74% of people in nine middle-income countries feel climate change impacts their communities.
Many said they were willing to alter their lifestyles to mitigate effects.
Concerns about droughts, heatwaves and floods are prevalent, especially among younger and educated adults.
Confidence in international efforts varies, with significant trust in India, Indonesia and Kenya.
Climate change no longer just elicits feelings of impending doom; for people in middle-income countries, it is a crisis they face every day, disrupting their lives and livelihoods.
Some 74 per cent of the people interviewed in a new survey said climate change has impacted their community to some extent, according to Pew Research Centre that conducted the survey. Data were drawn from 12,375 adults living in nine middle-income countries: Argentina, Brazil, India, Indonesia, Kenya, Mexico, Nigeria, South Africa and Turkey.
At least half the respondents in the three Latin American countries said the climate crisis has impacted their societies a great deal.
Climate change has made the places they live so inhospitable that a majority of the respondents said they are willing to change the way they live and work to escape the impacts.
The findings came days ahead of the 30th Conference of Parties to the United Nations Climate Change Conference to be held in Belém, Brazil.
Signs of climate anxiety were also visible in the populations studied, with most of the respondents saying they are at least somewhat worried about direct impacts of global climate change in the future. "For instance, 90 per cent or more in Brazil and Indonesia express this concern, and majorities in Argentina, Brazil, Indonesia, Kenya and South Africa are very concerned about personal harm from global climate change. "
Droughts or water shortages was the biggest fear perceived by a median of 47 per cent of respondents. Other factors included long periods of unusually hot weather (21 per cent), floods or intense storms (19 per cent), rising sea levels (7 per cent).

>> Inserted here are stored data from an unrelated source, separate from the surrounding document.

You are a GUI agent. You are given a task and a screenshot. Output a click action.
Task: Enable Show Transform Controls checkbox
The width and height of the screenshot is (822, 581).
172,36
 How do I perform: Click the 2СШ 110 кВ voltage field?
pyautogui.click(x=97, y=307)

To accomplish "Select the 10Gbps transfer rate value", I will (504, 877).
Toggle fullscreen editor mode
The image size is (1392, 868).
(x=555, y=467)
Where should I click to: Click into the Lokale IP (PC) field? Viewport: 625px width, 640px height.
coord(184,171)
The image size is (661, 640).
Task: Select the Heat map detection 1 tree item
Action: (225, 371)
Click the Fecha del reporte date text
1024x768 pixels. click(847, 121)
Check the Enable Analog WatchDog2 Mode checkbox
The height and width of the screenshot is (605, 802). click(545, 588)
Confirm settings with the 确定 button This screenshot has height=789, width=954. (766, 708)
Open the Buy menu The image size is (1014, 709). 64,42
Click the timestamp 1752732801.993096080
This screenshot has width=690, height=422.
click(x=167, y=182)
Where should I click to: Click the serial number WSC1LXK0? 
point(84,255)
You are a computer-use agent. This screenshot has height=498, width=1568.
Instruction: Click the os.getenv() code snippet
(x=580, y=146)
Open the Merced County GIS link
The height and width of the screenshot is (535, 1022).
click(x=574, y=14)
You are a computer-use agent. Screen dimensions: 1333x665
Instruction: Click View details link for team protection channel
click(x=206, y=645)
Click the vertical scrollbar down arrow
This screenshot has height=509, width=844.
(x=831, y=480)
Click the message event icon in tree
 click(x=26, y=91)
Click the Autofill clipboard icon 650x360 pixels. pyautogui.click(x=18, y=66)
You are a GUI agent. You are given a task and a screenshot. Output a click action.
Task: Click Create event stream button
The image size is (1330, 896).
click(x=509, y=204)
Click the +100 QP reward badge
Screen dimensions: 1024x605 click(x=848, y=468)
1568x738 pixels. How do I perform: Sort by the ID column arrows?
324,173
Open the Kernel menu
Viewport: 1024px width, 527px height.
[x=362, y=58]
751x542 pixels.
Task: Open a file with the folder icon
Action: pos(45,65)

The previous survey to understand people's perception was done in 2015 and in the decade since then, concerns of personal harm from climate change increased in Turkey, South Africa and Indonesia. But in Nigeria, India, Mexico, Argentina and Brazil, fewer people were worried about this.
Younger adults in India, Indonesia, Turkey and Mexico were more likely than older adults to say they are concerned climate change will harm them personally.
The share saying they would be willing to make a lot of changes ranges widely — from 17 per cent in Turkey up to 53 per cent in Kenya. Age and level of education played a role in deciding how much a person was ready to change their life and work to prevent the impacts of climate crisis.
Younger adults (ages 18-34) are more likely than older adults (more than 50 years) to say they are willing to make some or many lifestyle / work changes.
And in most of the countries, adults with at least upper secondary education were more likely than those with lower education to say they would make such changes.
A median of 62 per cent expressed at least some confidence that the international community’s actions will significantly reduce the effects of global climate change.
In India, Indonesia and Kenya, at least 70 per cent adults have at least some confidence in the international community’s ability to reduce climate impacts; meanwhile fewer than half do so in Argentina, Mexico and Turkey.
Across the nine countries, a median of 59 per cent say a country’s carbon emissions (rather than its wealth) should matter more in deciding how much it should do to address climate change.
In Turkey, opinion is more divided: 46 per cent say emissions matter more; 43 per cent say wealth should matter more. Indians, on the other hand, were found to be as likely to not answer the question as they are to say national wealth should matter more.
A direct relationship was observed between favourable views of the United Nations and confidence in the international community.